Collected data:
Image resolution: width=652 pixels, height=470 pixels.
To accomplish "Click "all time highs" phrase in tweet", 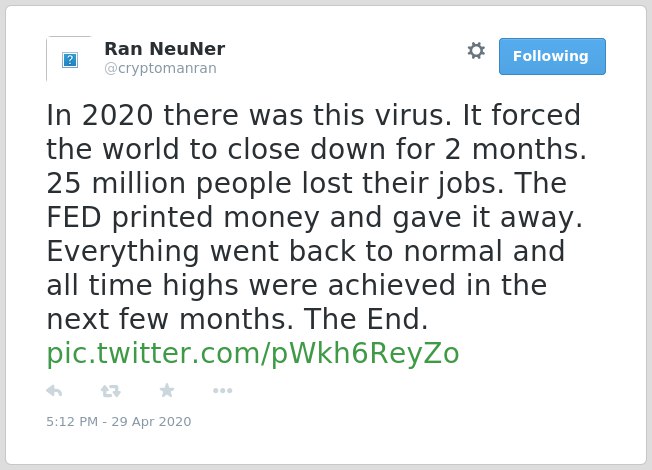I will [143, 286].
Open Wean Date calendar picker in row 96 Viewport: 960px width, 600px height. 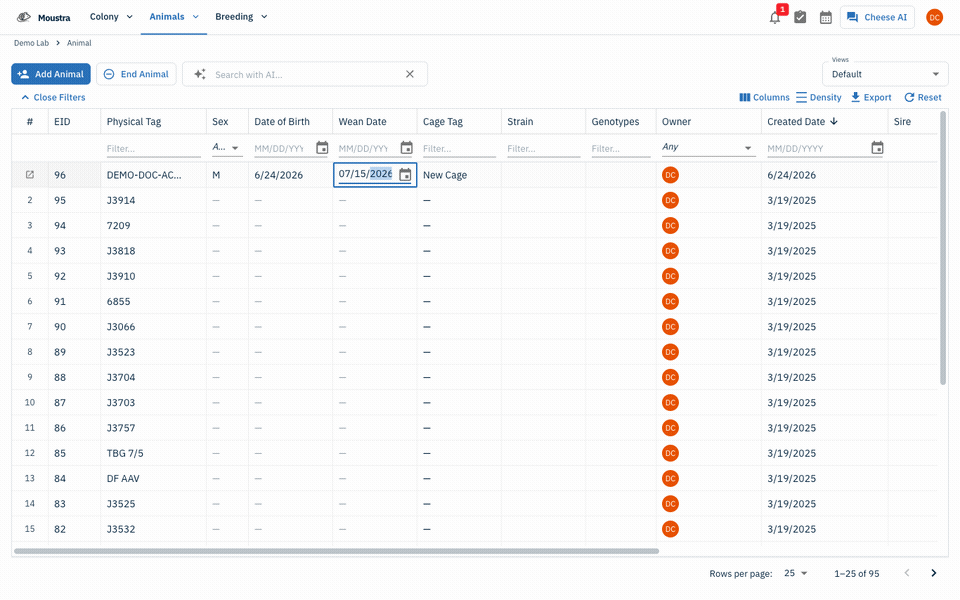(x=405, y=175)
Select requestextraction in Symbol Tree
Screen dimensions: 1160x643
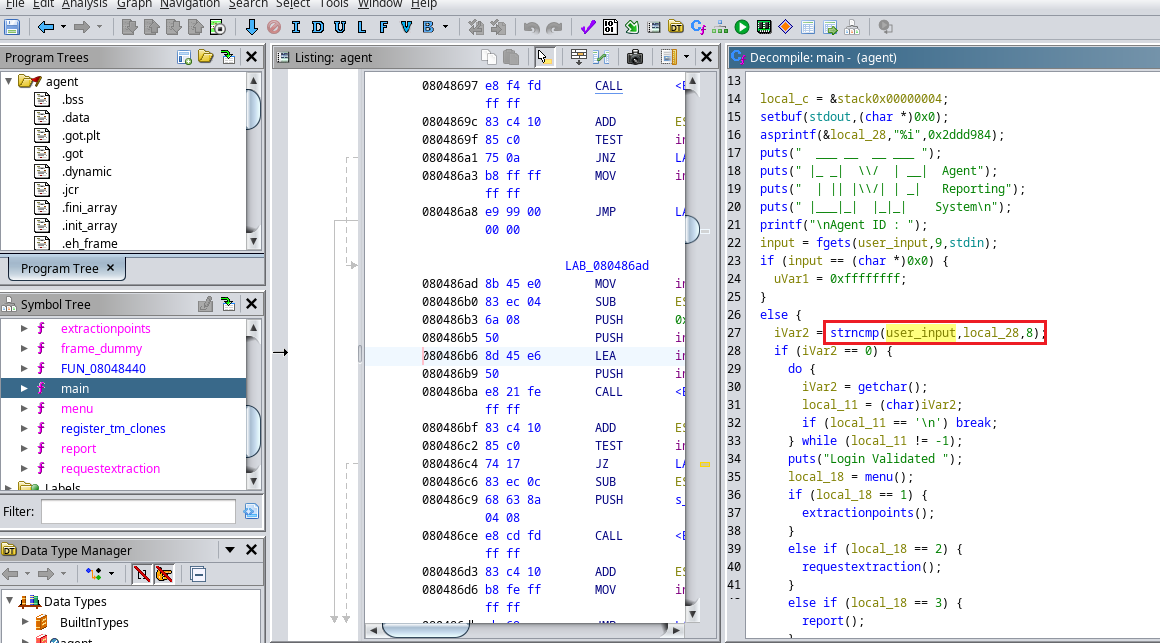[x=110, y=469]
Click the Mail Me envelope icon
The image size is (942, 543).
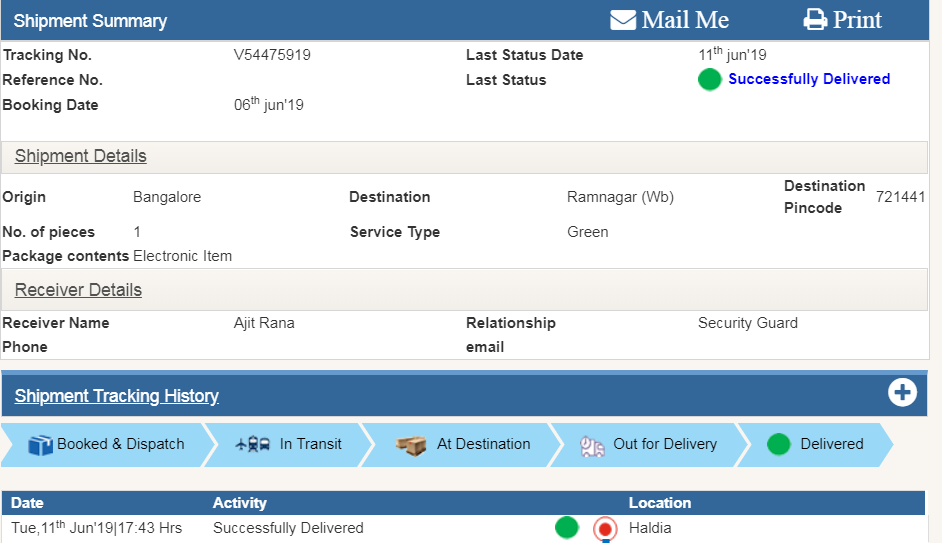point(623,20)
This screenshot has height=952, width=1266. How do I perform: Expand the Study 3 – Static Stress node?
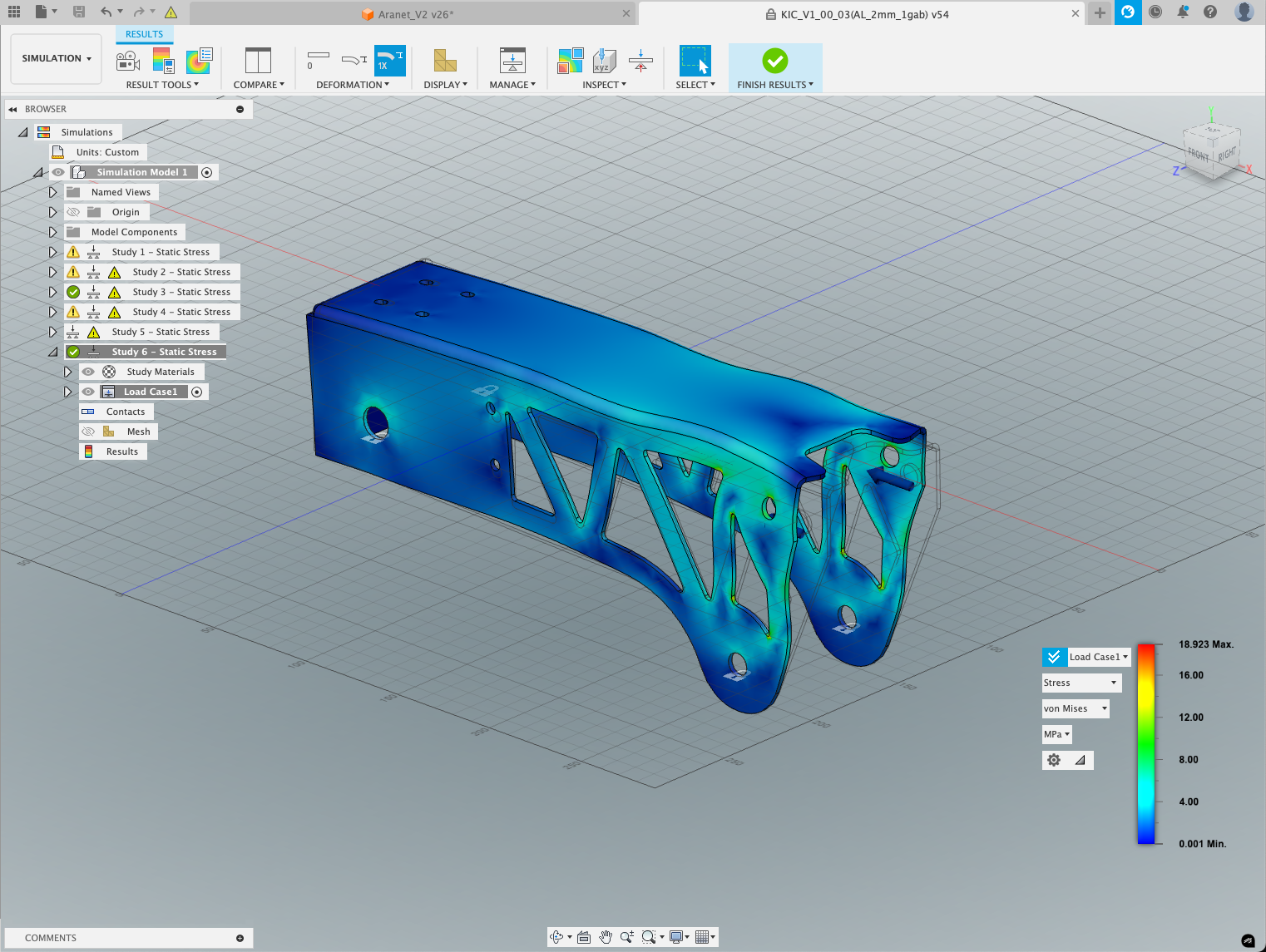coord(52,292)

PROBLEM DESCRIPTION
Reproduce everything from the line containing "This screenshot has" down to the end of the data. Leave the pictures out of your answer.

WRITTEN ANSWER
This screenshot has height=952, width=1266. How do I perform: Expand the Study 3 – Static Stress node?
coord(52,292)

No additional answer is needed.